Public Provident Fund: What are the key features?
| Factors | Public Provident Fund (PPF) |
|---|---|
| Tenure | 20 years, including 5 years extension |
| Lock-in period | 15 years |
| Risk | Risk-free, guaranteed return as per fixed interest rate |
| Tax saving | Under Section 80C, up to ₹1.5 lakh |
| Opening deposit | ₹100-500 |
| Access | All public banks and post offices, some private banks |
| Loan collateral | Accepted, after 1 year (up to 25% of balance) |
| Interest rate | 7.1% fixed (reviewed each quarter) |
| Who can operate | Individuals and joint accounts including minors |
| Withdrawals | Partial withdrawal after 5 years for specified reasons, full after 15 years |
| Sources: SBI, India Post, Clear Tax | |
How to maximise returns for your PPF investment?
Under PPF, interest is calculated on a monthly basis on the minimum balance between 5th and the end of the month. And, while interest is calculated on monthly basis, it is transferred to your account annually on 31 March. Thus, if you miss the deposit before 5 April, your money starts earning from the next month (i.e. May) and you miss out on one full month of interest.

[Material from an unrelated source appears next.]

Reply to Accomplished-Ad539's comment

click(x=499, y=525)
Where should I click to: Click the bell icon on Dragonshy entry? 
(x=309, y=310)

Calculated as follows: For ₹1.50 lakh invested during the financial year interest of ₹887.5 per month is earned at the current interest rate of 7.1%. On an annual basis this is ₹10,650. So, investing after April 5 would lead to loss of one ₹887.5 installment from the total, giving you ₹9,762.5 on investment of ₹1.5 lakh, and so forth.
The impact is even bigger when you take into account the power of compounding: At 7.1% p.a. (assuming same rate for 15 years), investing ₹1.5 lakh by 5 April annually, over the full duration earns you an interest of ₹18.18 lakh. Missing the deadline even for one year, reduces your cumulative interest to ₹17.95 lakh (loss of ₹23,188).
How many extensions are allowed for PPF account?
Individuals, including minors can open one PPF account each for a fixed period of 15 years. After the term ends, the account can be extended indefinitely, in blocks of five years each, with or without added contributions.
While there is no upper limit on the number of times you can extend the tenure of your PPF account, a Clear Tax report noted that each extension can only be done upon reaching maturity. The extension is not automatic, and you need to submit a request to the bank or post office.
At the end of 15 years term or end of each extended tenure, investors have a choice to withdraw the entire amount and close the account or extend it for another five years.
Disclaimer: This story is for educational purposes only. The views and recommendations made above are those of individual analysts or broking companies, and not of Mint. We advise investors to check with certified experts before making any investment decisions.